How do you define successful engineering leadership?

The Philosophy

Many view technical leadership as being the “smartest architect in the room.” I see it as the opposite. My job is to build a room where I don’t have to be the smartest person because the systems, culture, and communication are so robust that the team can out-innovate me.

The Strategy

  • Alignment: Does every engineer understand how their sprint task impacts the company’s bottom line?
  • Velocity vs. Stability: We aren’t just “shipping fast”; we are building a predictable, repeatable engine that doesn’t collapse under its own weight at the next order of magnitude.
  • The Human Growth Curve: Success is when the engineering team’s capability evolves faster than the product’s complexity. If the team feels stagnant, the tech stack will soon follow.

What is your approach to scaling technical organizations?

The Philosophy

Scaling isn’t just “hiring more people” - that’s often how you slow down. Scaling is about moving from Individual Heroics to Organizational Systems.

The Strategy

  • The 3-Continent Perspective: Having managed global teams, I focus on “High-Signal Communication.” As you grow, the cost of a meeting triples. I implement “Asynchronous-First” cultures that protect deep-work time while ensuring no one is blocked by a timezone.

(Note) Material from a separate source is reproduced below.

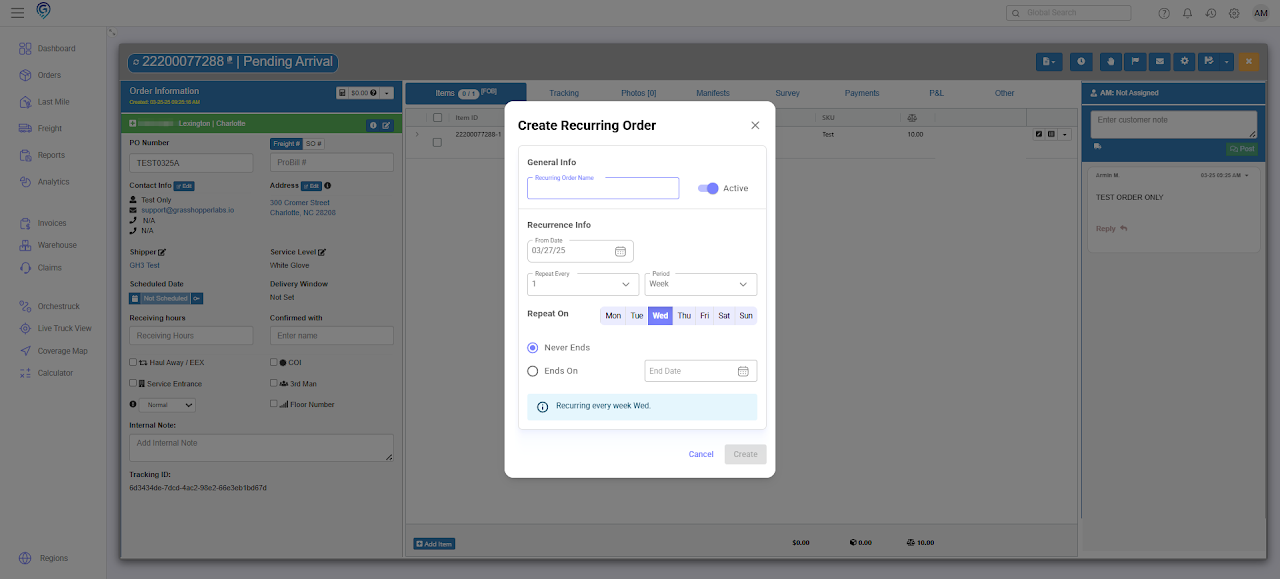Viewport: 1280px width, 579px height.
Task: Open the notifications bell icon
Action: pos(1187,13)
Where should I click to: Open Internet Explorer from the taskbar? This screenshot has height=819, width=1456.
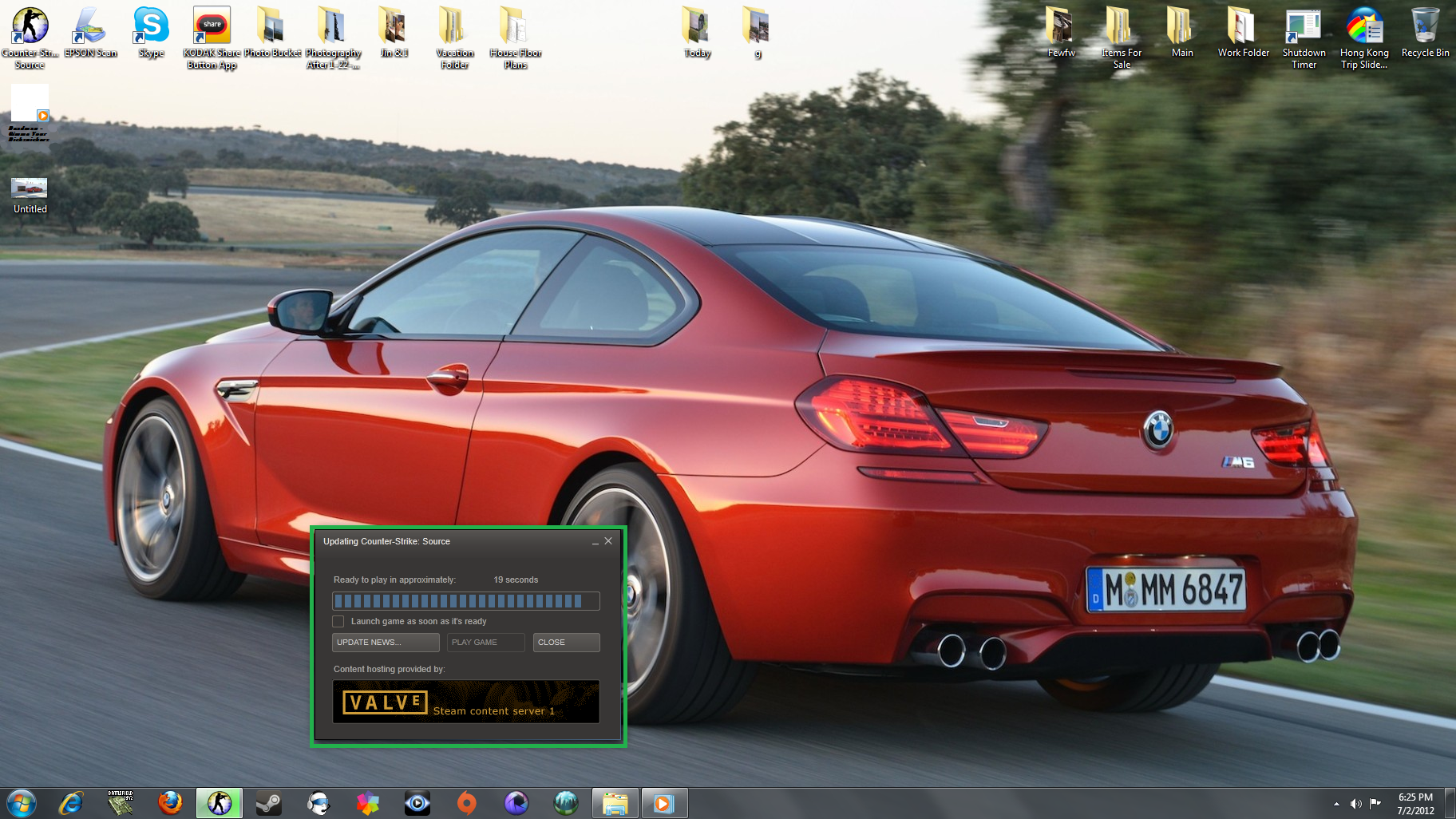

  • Modular Autonomy: I advocate for breaking down monolithic teams into autonomous units with clear ownership. This reduces the “communication tax” and allows us to scale the headcount without scaling the bureaucracy.

  • Automation as Infrastructure: At petabyte scale, manual intervention is a failure. I treat the developer experience (CI/CD, observability, self-service infra) as a first-class product to keep the “path to production” frictionless.

How do you balance high-growth velocity with technical stability?

The Philosophy

Technical debt isn’t a “bad thing” to be avoided; it’s a set of historical decisions that no longer serve you. Like any loan, leverage can accelerate growth when investments payoff. But if velocity and returns are slowing you need a payment plan before the interest kills you.

The Strategy

  • The ROI Filter: I don’t refactor for the sake of “clean code.” I don’t refactor a micro-service with no users. I refactor when the pain on that debt - measured in bugs, downtime, or developer frustration - starts to exceed the cost of the fix.

  • Zero-Downtime Culture: Especially at scale, stability is a feature. I implement “Guardrail Engineering” where the system is designed to fail gracefully, ensuring that a Series B growth spike becomes a success story rather than a post-mortem.

  • The 70/20/10 Rule: I typically aim to dedicate 70% of resources to new features, 20% to infrastructure/debt, and 10% to R&D. This ensures we never stop innovating, but we never stop fortifying either.